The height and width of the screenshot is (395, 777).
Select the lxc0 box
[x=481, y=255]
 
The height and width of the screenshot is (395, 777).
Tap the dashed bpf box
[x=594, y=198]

####

(WHAT TO PRODUCE)
Reproduce all of the material above line for line, changing nothing.

(ANSWER)
The height and width of the screenshot is (395, 777).
Select the lxc0 box
[x=481, y=255]
 
The height and width of the screenshot is (395, 777).
Tap the dashed bpf box
[x=594, y=198]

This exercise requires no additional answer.